La bataille contre le néolibéralisme est engagée

La bataille contre l’hégémonie culturelle du néolibéralisme et du capitalisme financier est engagée et avec elle la remise en cause de l’individualisme, des inégalités, des discriminations. Cette rupture ne sera pas facile. Les propositions vont prendre des formes différentes selon les régions. La situation n’est évidemment pas la même selon qu’on réside en Asie, en Chine, en Amazonie, en France, en Amérique du Nord ou en Afrique. Les mouvements sociaux et citoyens prendront des formes très différentes et s’inscriront à des niveaux également très différents : global, régional, national, local. Par exemple, une des propositions passionnantes qui émerge aux États-Unis est celle portée par Alexandria Ocasio-Cortez et les trois autres jeunes femmes parlementaires membre, du DSA (Democratic Socialists of America), proches de Bernie Sanders. Elle prône un vaste plan d’investissement pour stopper le réchauffement climatique, tout en promouvant la justice sociale et la santé publique. En Europe, on retrouvera une partie des propositions du Geen New Deal, mais en y ajoutant des spécificités.

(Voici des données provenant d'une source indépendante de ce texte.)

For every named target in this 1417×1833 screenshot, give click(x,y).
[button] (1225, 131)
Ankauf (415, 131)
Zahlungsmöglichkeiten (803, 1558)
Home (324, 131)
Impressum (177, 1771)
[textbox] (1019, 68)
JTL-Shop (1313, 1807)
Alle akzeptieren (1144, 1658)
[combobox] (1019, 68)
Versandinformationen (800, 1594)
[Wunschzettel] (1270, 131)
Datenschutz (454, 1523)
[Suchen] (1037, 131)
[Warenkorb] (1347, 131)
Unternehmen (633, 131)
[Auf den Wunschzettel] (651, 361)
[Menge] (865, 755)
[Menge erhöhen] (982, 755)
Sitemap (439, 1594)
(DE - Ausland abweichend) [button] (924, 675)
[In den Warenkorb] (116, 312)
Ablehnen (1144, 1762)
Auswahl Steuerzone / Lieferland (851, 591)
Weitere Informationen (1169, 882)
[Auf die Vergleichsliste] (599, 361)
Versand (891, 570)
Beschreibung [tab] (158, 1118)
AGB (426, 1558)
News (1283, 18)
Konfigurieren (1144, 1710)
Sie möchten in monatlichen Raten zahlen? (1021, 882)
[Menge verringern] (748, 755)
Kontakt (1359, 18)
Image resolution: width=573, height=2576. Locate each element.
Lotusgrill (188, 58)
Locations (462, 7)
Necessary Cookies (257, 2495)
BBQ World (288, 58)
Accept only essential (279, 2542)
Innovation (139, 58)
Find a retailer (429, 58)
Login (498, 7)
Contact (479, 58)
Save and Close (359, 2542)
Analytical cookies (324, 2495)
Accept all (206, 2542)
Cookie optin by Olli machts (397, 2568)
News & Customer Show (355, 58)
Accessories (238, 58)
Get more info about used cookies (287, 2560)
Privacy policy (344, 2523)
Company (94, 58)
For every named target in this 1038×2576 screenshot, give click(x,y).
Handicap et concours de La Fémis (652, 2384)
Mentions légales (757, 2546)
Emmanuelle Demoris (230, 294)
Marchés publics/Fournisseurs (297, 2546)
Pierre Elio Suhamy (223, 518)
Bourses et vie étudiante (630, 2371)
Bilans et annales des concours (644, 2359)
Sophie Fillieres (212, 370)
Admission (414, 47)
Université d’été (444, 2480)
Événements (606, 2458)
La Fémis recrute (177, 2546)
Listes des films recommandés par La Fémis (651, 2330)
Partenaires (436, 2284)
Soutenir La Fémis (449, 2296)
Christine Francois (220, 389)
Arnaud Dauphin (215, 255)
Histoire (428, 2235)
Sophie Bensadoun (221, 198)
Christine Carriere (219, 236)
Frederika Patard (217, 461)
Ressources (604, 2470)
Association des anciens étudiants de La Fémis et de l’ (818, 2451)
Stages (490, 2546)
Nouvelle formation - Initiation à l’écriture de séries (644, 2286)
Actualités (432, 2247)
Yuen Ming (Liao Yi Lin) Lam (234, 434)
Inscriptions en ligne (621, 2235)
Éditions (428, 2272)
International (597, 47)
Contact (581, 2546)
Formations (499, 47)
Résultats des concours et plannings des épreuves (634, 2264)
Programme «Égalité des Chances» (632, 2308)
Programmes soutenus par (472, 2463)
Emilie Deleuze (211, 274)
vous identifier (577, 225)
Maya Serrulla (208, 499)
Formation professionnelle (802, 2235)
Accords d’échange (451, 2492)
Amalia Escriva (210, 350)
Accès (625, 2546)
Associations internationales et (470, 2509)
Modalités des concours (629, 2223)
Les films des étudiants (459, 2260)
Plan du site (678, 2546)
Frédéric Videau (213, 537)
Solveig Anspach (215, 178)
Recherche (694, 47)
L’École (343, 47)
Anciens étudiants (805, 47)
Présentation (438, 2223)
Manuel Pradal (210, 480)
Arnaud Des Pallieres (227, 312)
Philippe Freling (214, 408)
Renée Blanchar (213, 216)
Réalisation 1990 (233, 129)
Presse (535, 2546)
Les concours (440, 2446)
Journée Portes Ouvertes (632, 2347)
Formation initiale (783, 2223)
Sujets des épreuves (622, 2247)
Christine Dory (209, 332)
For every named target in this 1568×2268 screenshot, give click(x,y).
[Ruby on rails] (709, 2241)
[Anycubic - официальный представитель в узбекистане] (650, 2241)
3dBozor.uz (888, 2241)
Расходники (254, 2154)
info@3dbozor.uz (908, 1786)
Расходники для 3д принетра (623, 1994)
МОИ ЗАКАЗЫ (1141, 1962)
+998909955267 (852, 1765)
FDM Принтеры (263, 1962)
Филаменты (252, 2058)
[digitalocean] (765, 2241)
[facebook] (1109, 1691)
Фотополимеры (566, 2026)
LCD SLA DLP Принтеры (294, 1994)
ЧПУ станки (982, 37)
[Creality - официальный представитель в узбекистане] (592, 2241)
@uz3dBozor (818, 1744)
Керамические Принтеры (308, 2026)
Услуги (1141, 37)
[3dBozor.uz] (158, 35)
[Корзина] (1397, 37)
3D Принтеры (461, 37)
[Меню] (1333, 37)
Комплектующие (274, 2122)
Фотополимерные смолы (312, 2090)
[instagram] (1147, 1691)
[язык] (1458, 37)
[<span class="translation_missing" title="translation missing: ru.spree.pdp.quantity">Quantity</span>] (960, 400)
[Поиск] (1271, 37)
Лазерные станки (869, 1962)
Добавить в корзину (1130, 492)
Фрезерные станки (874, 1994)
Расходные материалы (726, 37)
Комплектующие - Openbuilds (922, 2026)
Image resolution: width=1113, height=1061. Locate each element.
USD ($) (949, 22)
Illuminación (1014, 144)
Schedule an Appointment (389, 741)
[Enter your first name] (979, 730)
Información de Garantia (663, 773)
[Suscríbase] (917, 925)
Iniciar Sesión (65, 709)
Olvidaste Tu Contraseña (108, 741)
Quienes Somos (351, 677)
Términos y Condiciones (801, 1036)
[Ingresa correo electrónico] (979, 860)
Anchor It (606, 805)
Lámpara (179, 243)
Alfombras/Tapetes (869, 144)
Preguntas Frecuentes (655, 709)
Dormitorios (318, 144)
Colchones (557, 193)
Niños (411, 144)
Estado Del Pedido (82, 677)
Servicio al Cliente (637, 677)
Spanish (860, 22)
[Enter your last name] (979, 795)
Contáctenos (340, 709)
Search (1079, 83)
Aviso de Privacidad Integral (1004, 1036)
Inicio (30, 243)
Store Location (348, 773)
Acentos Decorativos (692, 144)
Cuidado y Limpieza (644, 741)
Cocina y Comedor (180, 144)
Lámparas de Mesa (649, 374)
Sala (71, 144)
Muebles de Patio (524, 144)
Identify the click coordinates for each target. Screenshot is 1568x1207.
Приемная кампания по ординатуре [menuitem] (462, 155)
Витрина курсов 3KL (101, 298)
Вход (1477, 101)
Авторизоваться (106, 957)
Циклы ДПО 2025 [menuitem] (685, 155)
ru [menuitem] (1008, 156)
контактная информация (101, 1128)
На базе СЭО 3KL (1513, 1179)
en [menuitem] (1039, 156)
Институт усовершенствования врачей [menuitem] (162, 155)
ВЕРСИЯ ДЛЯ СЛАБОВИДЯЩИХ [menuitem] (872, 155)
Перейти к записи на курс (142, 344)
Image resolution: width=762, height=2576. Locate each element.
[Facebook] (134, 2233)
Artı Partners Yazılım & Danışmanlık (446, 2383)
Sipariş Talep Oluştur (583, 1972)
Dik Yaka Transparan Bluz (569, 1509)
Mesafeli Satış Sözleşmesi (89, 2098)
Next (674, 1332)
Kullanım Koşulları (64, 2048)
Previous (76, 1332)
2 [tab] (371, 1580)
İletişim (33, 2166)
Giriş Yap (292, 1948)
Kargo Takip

La pandémie confirme d’une certaine manière ce que disait le mouvement altermondialiste et l’oblige aussi à tenir compte de l’évolution de la situation. Elle a par exemple mis en valeur des propositions de relocalisation. Le mouvement altermondialiste affirme – et je pense que c’est tout à fait juste – que la réponse à ce qu’était la mondialisation néolibérale n’est pas le nationalisme. C’est la construction d’un autre monde, au sens propre du terme, qui doit faire l’objet d’une réflexion globale.

Comme l’empire romain

Enfin, je veux terminer en évoquant un livre paru il y a deux ans : Comment l’Empire romain s’est effondré (Ed La Découverte). Ce que dit son auteur, Kyle Harper, c’est que sa chute a été facilitée, accélérée, par deux grands événements. Une pandémie, la première de l’histoire de l’humanité. L’Empire romain, comme l’Empire chinois, était un premier empire mondialisé. La peste a pris les transports, comme le Covid-19. Ensuite, une petite période glaciaire accompagnée d’importantes éruptions volcaniques qui ont provoqué de nombreux dérèglements climatiques. Pandémie + climat : nous avons aujourd’hui une conjugaison des phénomènes qui affaiblissent le monde occidental analogues à ceux qui affaiblirent l’Empire romain. Qu’il se soit effondré ne veut pas dire que la civilisation s’est arrêtée. Au contraire, le Moyen-Âge a été une période d’émergence d’une nouvelle civilisation. Ce que certains appellent aujourd’hui l’effondrement, c’est en fait la préparation d’une nouvelle civilisation. Ce n’est pas la fin du monde.